» **Work order**: How many lines below hold the string "Given"? Report that number alone.

» **Data extracts**:

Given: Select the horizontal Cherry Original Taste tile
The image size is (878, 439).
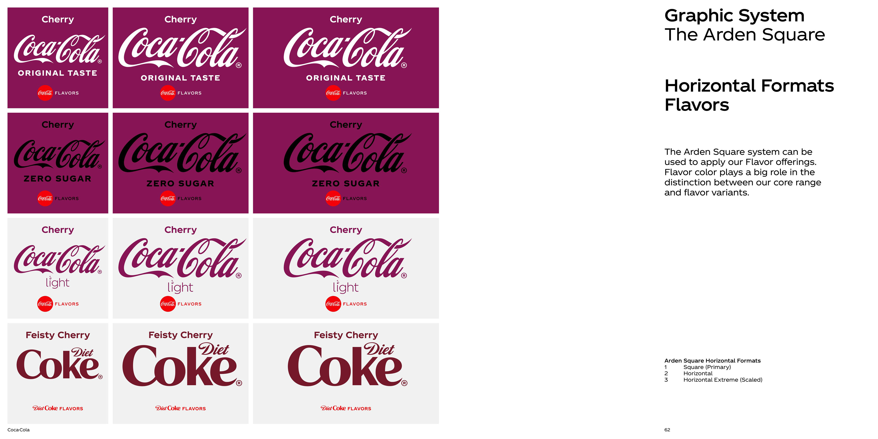Looking at the screenshot, I should point(180,58).
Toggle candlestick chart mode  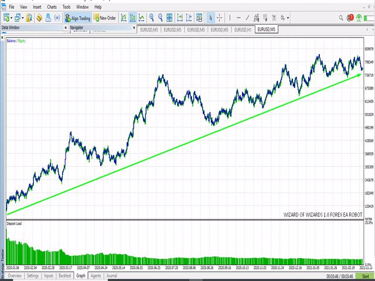132,18
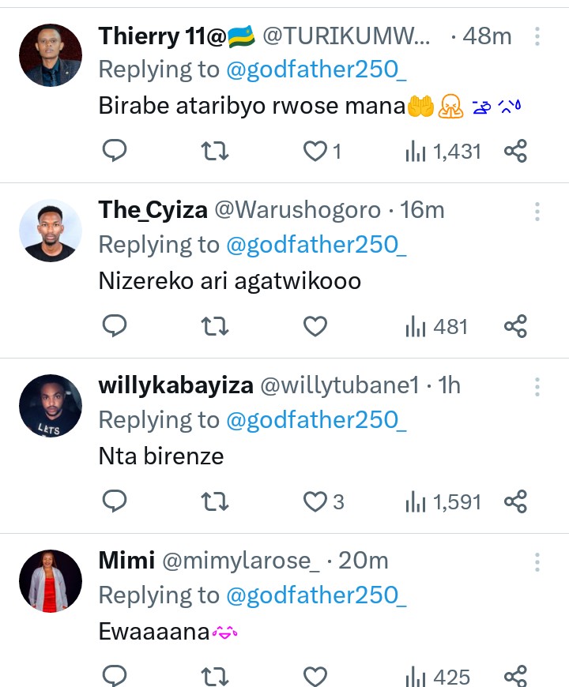569x687 pixels.
Task: Like willykabayiza's tweet "Nta birenze"
Action: tap(316, 501)
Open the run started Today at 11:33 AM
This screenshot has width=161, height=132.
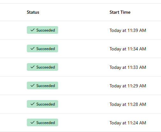pyautogui.click(x=128, y=67)
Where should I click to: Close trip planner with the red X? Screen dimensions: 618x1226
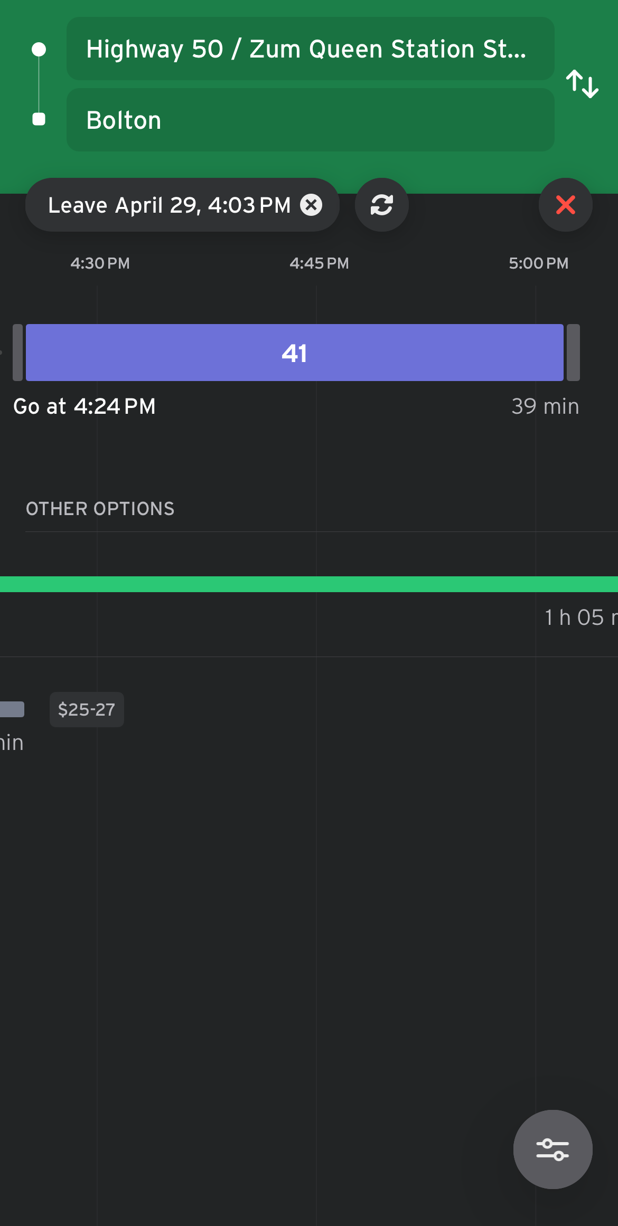coord(565,205)
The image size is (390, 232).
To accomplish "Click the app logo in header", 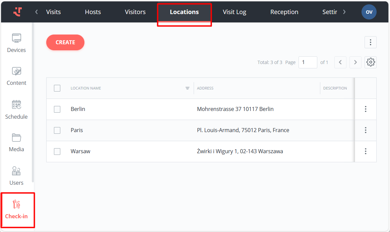I will pos(17,12).
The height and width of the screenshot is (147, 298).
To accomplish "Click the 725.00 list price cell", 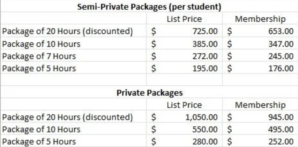I will [184, 31].
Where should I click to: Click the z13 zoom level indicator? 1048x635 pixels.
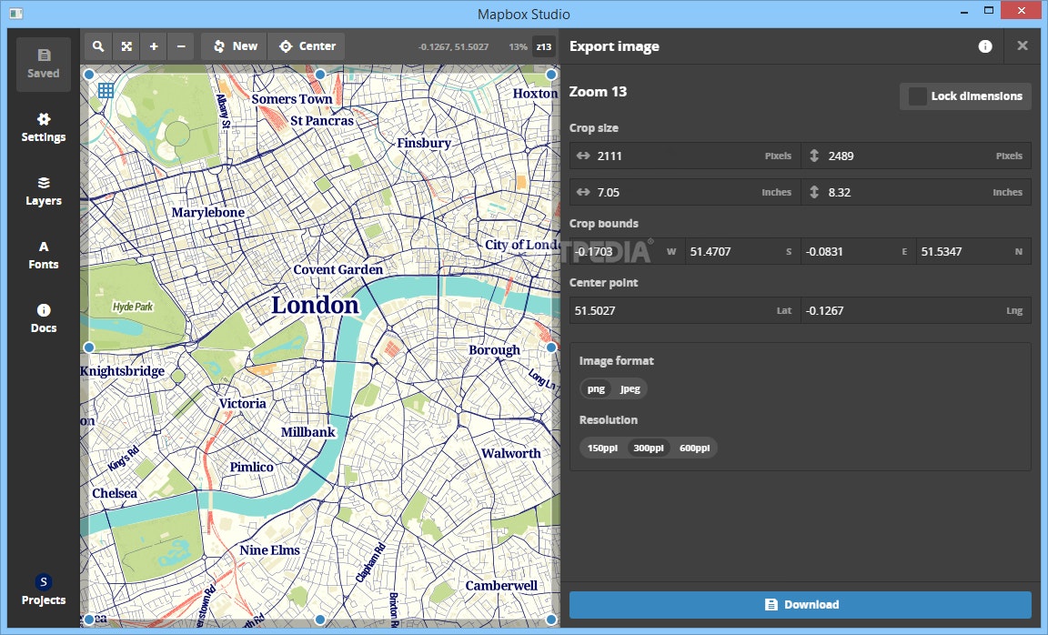click(543, 46)
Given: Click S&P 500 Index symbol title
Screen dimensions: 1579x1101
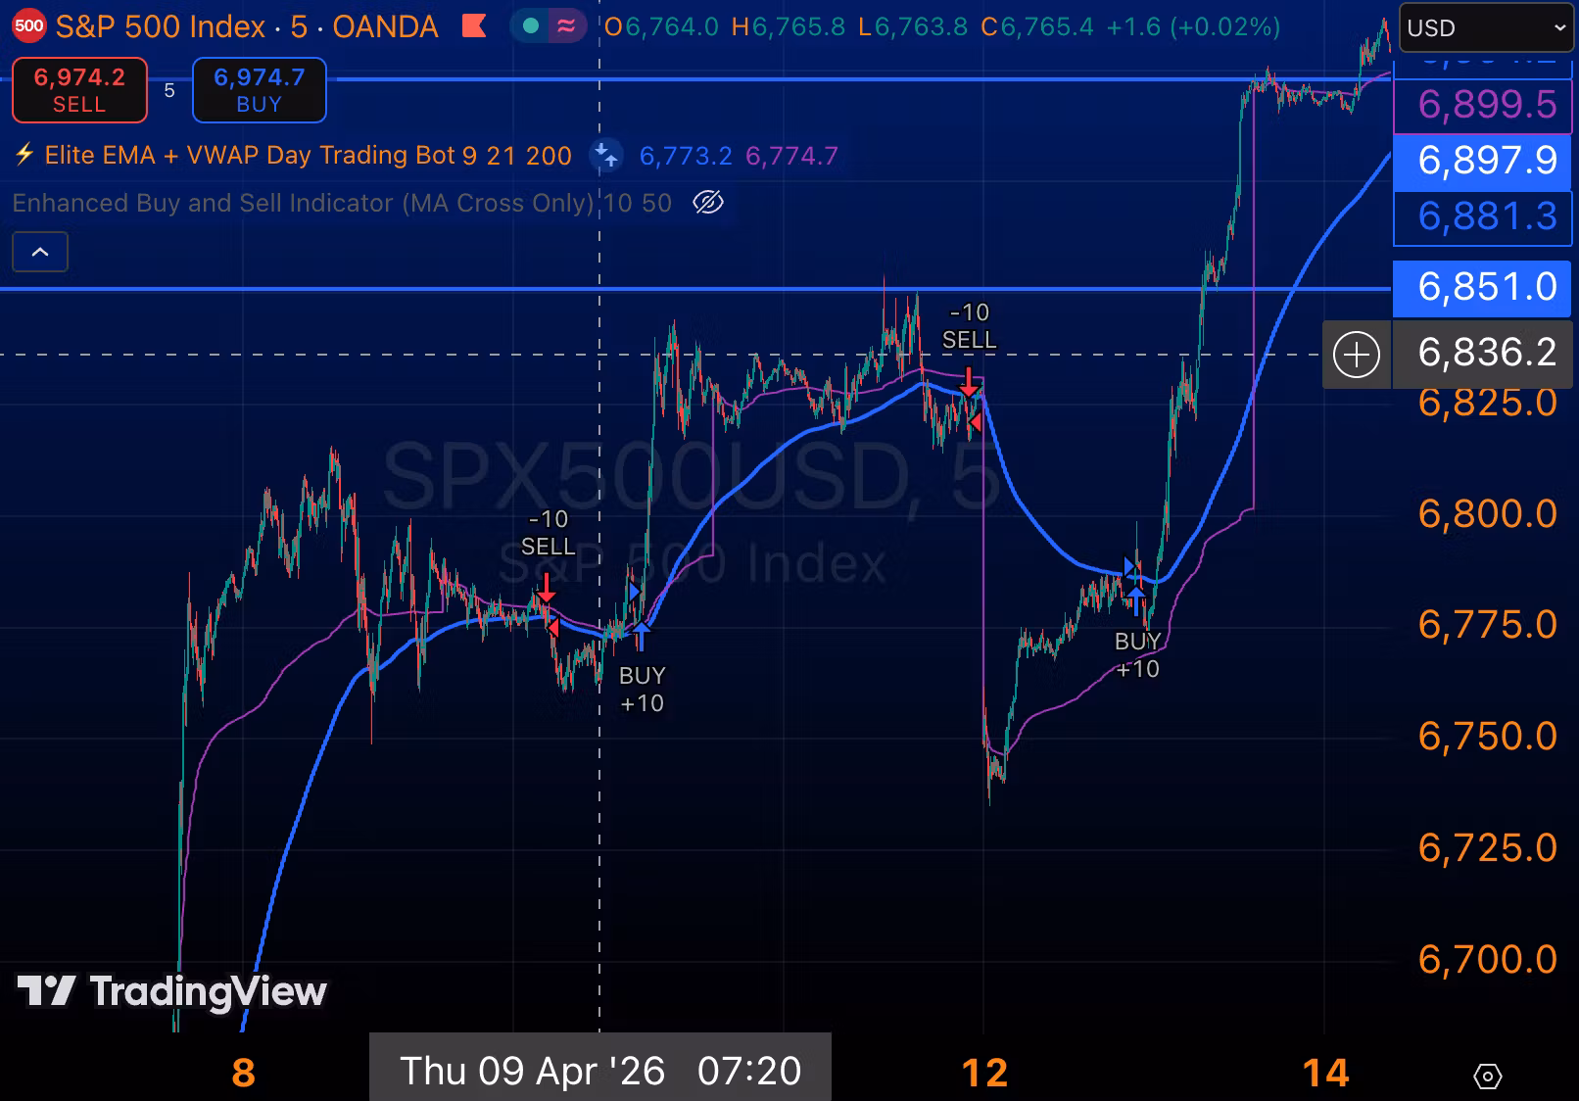Looking at the screenshot, I should [x=161, y=26].
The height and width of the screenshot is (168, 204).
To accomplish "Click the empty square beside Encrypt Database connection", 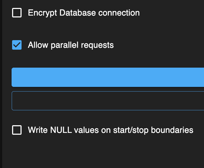I will 17,13.
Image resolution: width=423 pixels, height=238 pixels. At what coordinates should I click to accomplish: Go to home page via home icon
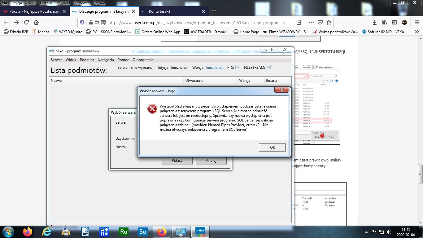click(x=36, y=22)
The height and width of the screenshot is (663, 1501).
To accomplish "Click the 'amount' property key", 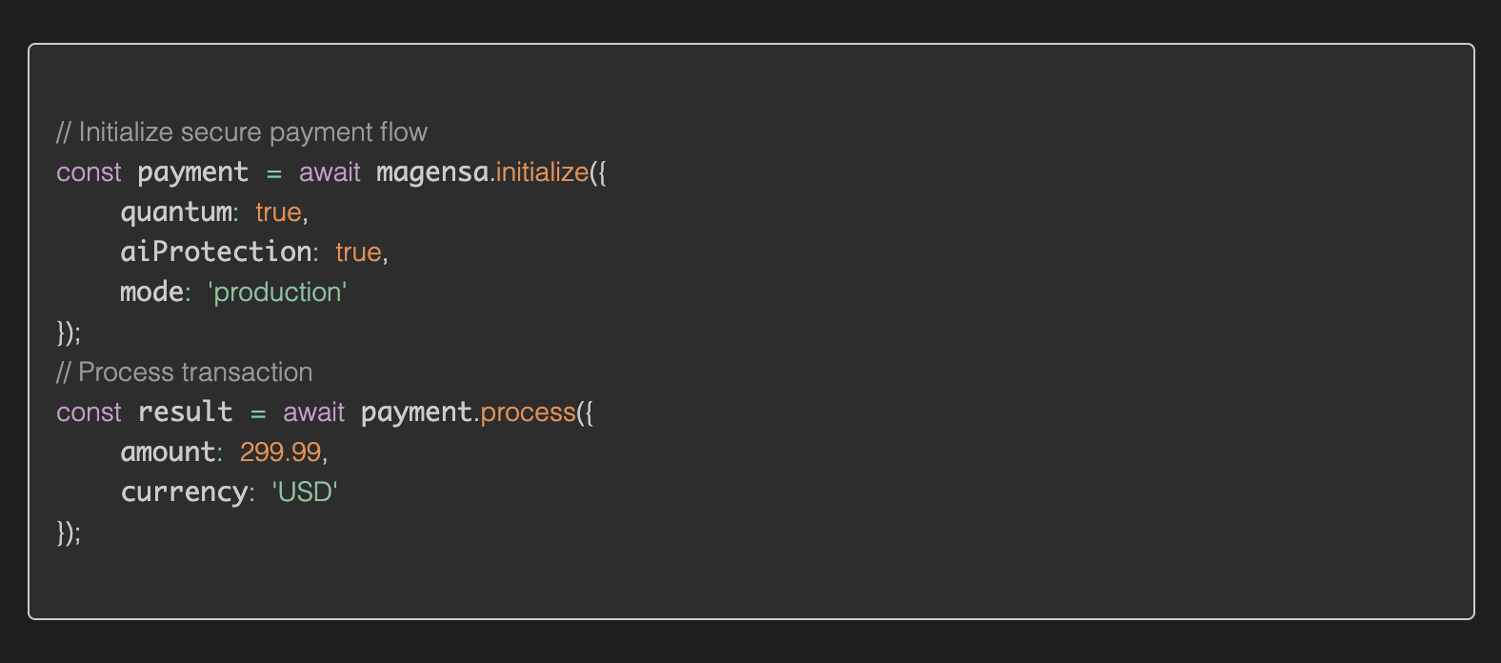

» **Exercise solution**: 2